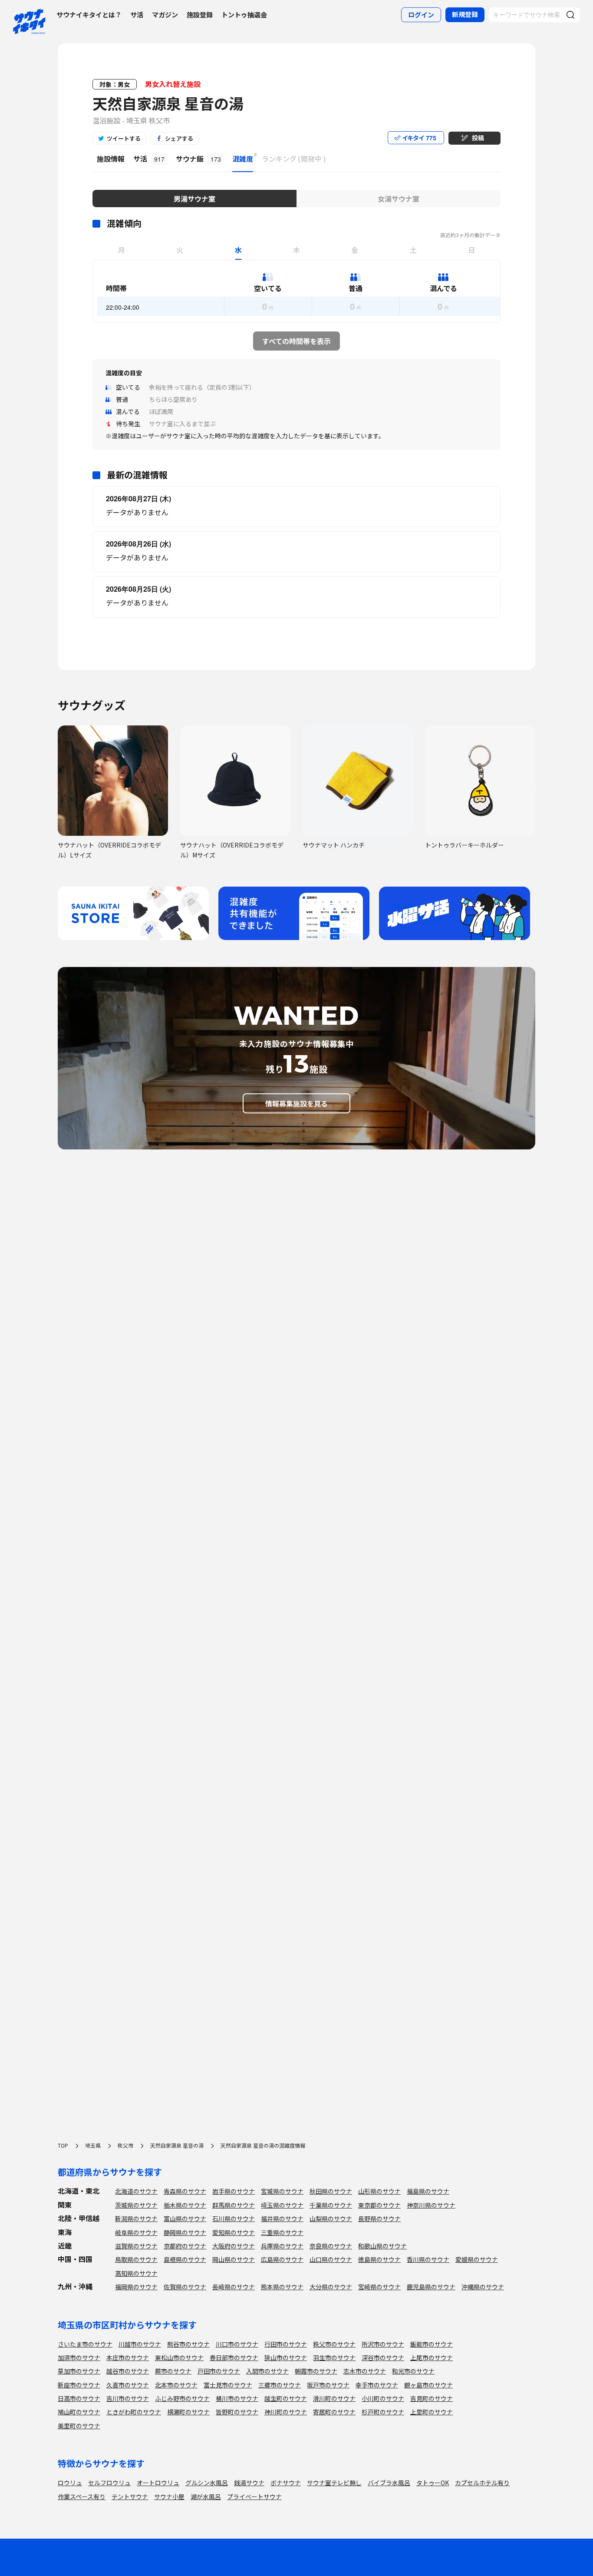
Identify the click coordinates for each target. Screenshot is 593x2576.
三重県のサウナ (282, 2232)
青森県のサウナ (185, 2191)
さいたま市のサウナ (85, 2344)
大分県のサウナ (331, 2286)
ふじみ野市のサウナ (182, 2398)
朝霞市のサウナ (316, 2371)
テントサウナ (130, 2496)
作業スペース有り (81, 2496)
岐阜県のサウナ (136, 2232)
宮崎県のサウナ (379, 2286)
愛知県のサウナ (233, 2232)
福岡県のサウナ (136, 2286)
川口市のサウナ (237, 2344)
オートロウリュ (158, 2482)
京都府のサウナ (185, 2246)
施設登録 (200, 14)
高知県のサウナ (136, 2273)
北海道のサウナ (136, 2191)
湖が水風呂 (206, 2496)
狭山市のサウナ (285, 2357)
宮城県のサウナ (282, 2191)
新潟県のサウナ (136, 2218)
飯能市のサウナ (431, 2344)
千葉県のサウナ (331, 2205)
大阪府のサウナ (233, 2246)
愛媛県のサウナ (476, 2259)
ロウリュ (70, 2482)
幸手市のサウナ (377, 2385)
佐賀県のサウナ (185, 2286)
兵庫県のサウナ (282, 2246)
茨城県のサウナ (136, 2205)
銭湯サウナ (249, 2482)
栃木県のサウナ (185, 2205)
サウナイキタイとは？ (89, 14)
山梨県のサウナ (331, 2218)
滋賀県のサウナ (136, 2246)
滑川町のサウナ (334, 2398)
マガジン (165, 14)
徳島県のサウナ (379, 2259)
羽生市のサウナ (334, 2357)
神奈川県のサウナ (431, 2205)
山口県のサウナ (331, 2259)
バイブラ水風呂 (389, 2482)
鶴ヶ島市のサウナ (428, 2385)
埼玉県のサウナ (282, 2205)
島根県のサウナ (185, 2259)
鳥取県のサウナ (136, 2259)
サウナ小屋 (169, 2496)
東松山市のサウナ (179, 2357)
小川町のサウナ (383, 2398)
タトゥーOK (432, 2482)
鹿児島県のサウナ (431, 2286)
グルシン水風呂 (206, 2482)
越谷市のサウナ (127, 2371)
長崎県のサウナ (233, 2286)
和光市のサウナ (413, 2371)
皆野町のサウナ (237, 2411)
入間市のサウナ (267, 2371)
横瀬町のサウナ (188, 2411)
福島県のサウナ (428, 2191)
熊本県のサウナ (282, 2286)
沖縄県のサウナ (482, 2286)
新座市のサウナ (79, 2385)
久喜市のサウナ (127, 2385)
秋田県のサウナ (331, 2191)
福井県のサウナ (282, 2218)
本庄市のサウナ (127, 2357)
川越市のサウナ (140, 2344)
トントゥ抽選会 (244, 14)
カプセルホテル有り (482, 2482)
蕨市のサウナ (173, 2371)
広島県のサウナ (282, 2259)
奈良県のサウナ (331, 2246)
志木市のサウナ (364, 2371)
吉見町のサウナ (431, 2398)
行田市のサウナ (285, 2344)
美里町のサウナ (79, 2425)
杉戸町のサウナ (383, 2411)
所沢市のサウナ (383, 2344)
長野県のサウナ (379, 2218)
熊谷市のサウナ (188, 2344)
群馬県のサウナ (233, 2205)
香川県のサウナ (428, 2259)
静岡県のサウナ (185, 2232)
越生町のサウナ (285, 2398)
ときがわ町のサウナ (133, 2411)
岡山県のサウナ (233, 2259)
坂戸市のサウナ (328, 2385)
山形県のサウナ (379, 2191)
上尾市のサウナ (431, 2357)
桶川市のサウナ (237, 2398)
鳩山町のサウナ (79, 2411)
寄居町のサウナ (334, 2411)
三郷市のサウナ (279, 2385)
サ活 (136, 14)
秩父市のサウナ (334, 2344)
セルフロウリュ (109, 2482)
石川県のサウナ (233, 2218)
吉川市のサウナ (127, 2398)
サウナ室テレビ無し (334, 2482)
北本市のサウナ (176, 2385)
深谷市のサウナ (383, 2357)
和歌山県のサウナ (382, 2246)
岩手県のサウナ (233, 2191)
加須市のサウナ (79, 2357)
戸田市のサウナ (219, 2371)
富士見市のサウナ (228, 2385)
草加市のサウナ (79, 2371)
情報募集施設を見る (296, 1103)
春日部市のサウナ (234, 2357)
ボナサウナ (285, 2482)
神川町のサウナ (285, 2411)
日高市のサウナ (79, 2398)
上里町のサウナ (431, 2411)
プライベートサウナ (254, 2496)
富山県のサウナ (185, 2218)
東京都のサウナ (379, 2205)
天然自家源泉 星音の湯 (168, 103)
********************
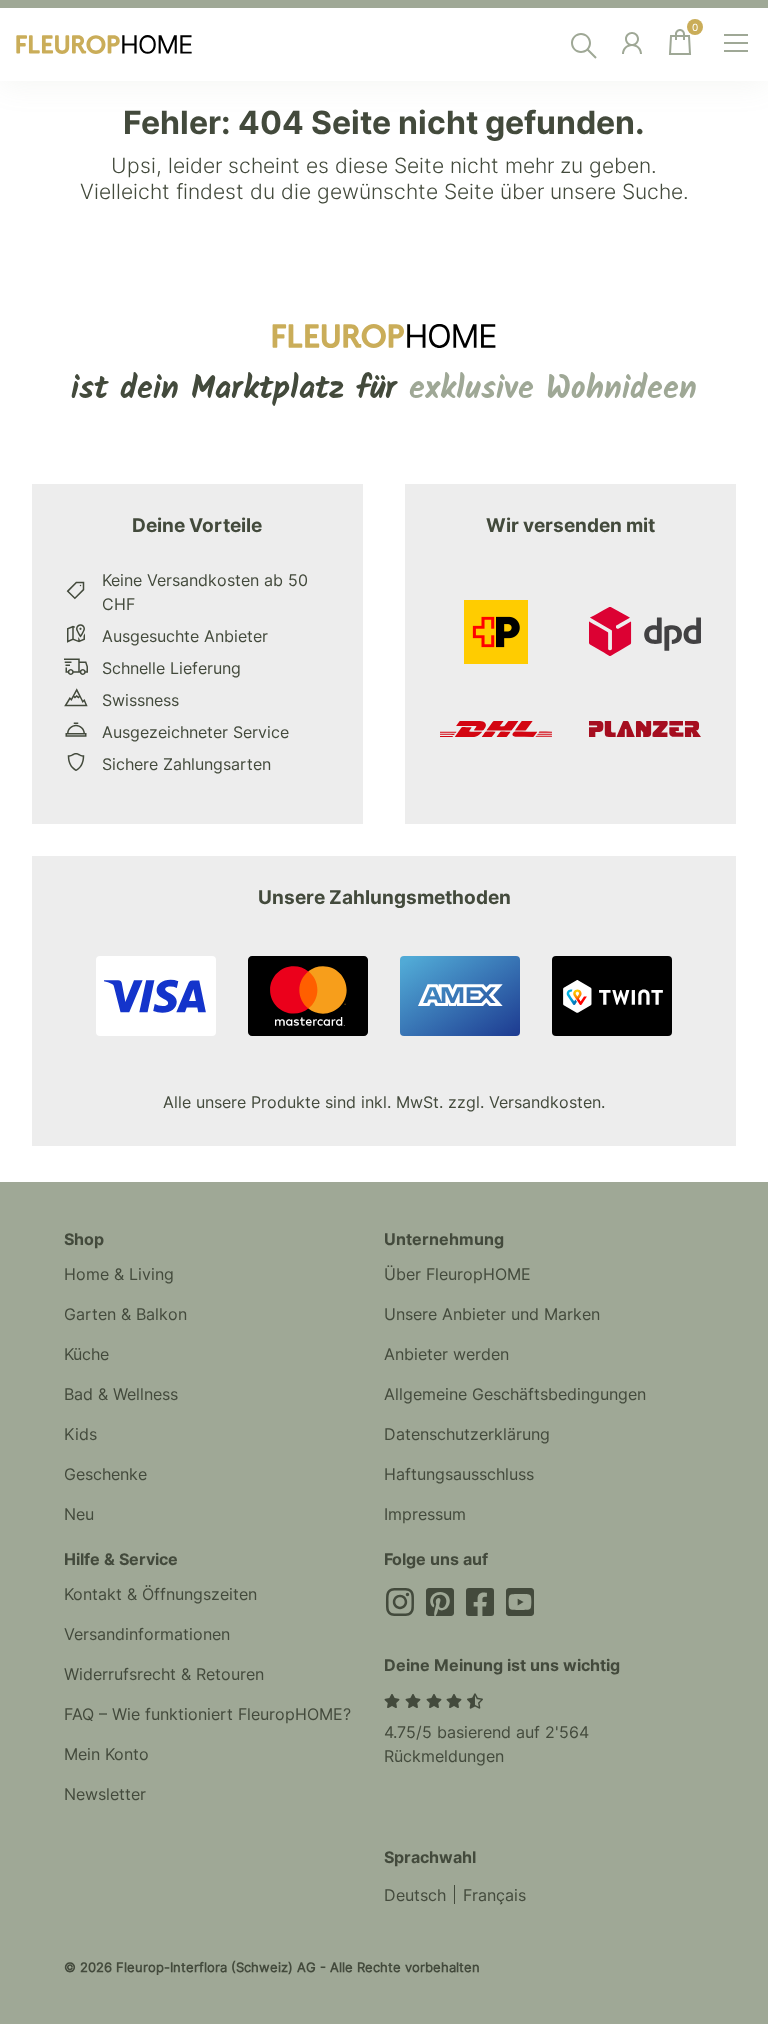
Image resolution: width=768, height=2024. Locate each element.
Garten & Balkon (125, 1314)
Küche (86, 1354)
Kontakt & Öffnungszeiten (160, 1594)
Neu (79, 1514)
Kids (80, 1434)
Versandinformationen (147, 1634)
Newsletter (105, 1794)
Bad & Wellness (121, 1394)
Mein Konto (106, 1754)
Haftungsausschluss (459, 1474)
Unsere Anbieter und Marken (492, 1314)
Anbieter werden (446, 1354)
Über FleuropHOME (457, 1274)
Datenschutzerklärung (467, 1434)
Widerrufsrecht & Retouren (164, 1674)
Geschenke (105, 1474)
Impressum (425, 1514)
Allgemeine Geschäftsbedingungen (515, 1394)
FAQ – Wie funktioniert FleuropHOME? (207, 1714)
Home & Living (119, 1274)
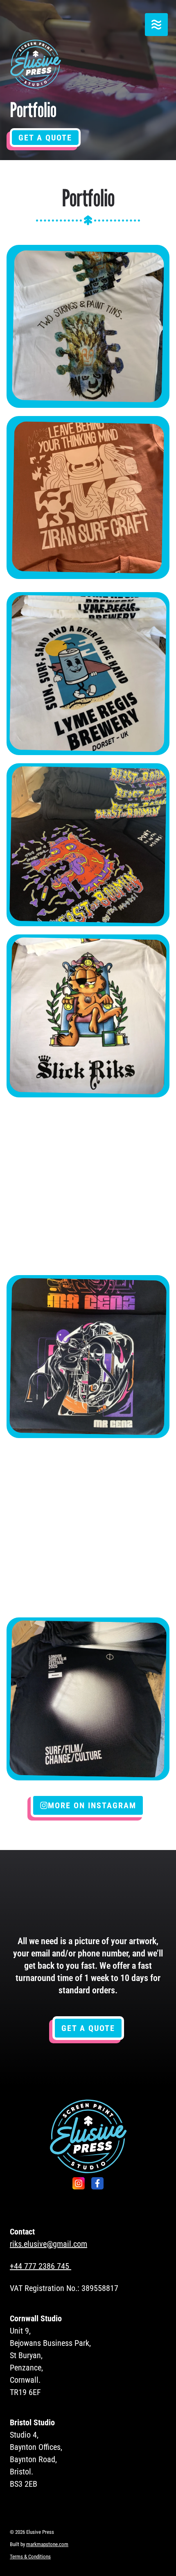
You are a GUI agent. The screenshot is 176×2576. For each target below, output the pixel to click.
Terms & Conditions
********************
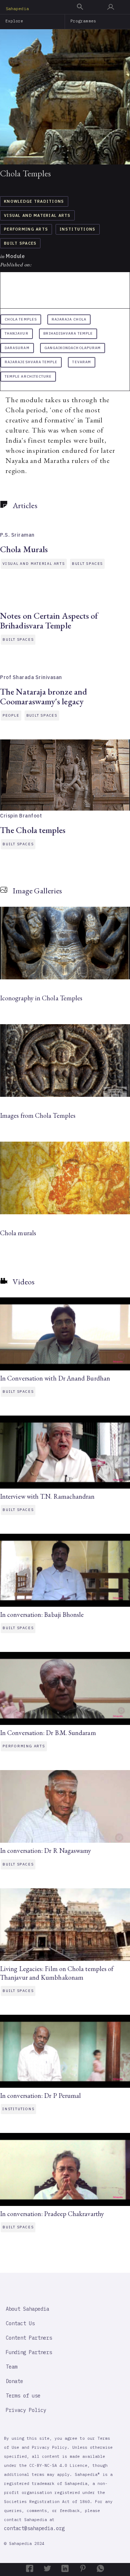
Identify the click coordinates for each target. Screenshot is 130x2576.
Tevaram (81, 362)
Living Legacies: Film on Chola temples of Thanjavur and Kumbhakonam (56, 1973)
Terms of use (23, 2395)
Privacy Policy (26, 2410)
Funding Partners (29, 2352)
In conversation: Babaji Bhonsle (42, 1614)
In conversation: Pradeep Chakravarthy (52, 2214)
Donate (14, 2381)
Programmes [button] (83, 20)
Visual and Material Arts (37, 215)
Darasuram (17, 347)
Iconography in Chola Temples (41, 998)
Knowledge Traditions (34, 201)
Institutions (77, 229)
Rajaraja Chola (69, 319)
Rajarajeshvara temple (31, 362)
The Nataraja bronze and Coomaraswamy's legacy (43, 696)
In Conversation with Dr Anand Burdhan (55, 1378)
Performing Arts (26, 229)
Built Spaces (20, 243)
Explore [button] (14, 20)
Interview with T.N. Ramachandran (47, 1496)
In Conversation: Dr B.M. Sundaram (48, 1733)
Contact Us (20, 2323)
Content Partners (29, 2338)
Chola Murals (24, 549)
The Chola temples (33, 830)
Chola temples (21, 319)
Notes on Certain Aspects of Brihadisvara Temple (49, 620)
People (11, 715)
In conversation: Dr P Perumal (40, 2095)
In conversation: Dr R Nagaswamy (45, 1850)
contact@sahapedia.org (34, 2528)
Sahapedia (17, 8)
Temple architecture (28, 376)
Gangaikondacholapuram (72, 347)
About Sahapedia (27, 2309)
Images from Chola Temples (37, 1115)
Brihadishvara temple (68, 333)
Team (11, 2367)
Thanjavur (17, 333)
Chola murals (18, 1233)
********************
## WORK TO BE COMPLETED
Say how many lines above hold "Arts", and nothing else.

## SOLUTION TO THE PROBLEM
2